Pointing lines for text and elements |
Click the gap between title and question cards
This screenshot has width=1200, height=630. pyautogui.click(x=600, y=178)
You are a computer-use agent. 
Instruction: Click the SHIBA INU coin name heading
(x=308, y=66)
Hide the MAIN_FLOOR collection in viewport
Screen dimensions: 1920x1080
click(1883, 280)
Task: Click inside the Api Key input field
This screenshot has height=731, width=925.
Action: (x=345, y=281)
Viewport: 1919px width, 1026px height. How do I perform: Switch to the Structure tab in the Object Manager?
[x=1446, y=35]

Exercise aim | Can you rewrite the stretch from the first line through the line containing "click(1883, 280)", renaming "question cards" to "quiz cards" and leaving everything else unchanged?

Result |
Click the gap between title and quiz cards
This screenshot has width=1200, height=630. pyautogui.click(x=600, y=178)
You are a computer-use agent. 
Instruction: Click the SHIBA INU coin name heading
(x=308, y=66)
Hide the MAIN_FLOOR collection in viewport
Screen dimensions: 1920x1080
click(1883, 280)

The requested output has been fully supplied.